# Tail Wagging



## DSudd (Sep 22, 2006)

DH and I have noticed that Rocky will wag his tail but he doesnt seem to do it much. Apollo on the other hand will beat you to death with his tail if given the chance.

We can remember if Rocky did it as a puppy or not. So my question is, does your GSD wag his tail alot, or just kind of some times?


----------



## Brightelf (Sep 5, 2001)

As a baby puppy, Grimm wagged more. He is still socially pretty waggy, but much less so than when a baby.

Funniest? He is still puppy enough at 19 month to still wag his tail socially at bugs he finds.


----------



## GSDOwner2008 (Jan 19, 2008)

Both of my boys wag their tails whenever they're really happy, and it does feel like they're beating you to death with it sometimes, I'm sure my walls will testify with the thumps!


----------



## Sherush (Jan 12, 2008)

It is funny Jesse up to 6 months didn't wag his tail too much but now at 7 months he has started to do it a lot now.


----------



## Guest (Jun 24, 2008)

Odin - tail = baseball bat

Frigga - tail = whipcord

Although Odin is usually reserved in wagging his tail he does so profusely whenever either DW or I come home.
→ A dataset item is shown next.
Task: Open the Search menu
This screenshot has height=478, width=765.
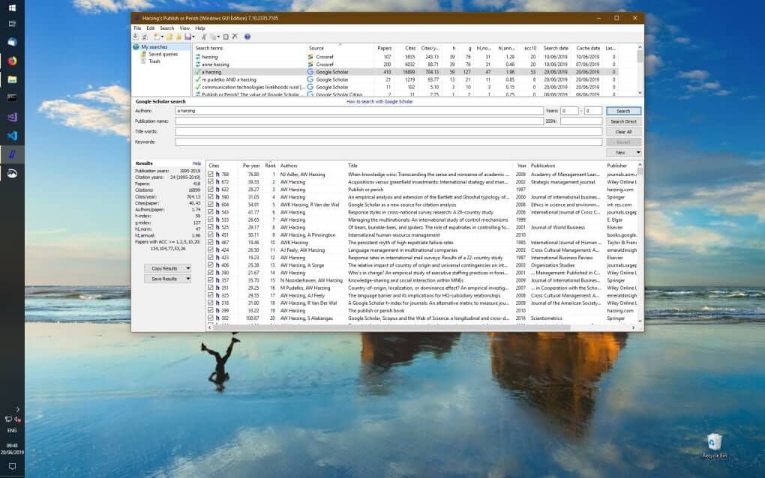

Frigga always wags her tail like a propeller.


----------



## Cassidy's Mom (Mar 30, 2003)

Dena has a gentle swish. She doesn't wag it that much around the house, but she will wag it the entire time we're at the park, even sometimes while she's sitting or laying down. 

Keefer will beat you to death with his tail, and he wags it at home all the time - I can just look at him and that thing starts going. Food, attention, a toy, his leash, pretty much anything gets him going. He's an excitable boy, lol!


----------



## SunCzarina (Nov 24, 2000)

Morgan is pretty expressive with her tail. When the kids and I come home - even just from 10 minutes at the corner store - she thumps on the wainscoting with joy. Taking a walk, she's usually slowly swishing it around. Unless there's a squirrel or cat, then the tail goes faster. Neighbors puppy - fast happy tail. Mailman - held up high and moving faster! Some other female GSD barks in her face rudely, big flourish of peh, what is your problem as she's walking away.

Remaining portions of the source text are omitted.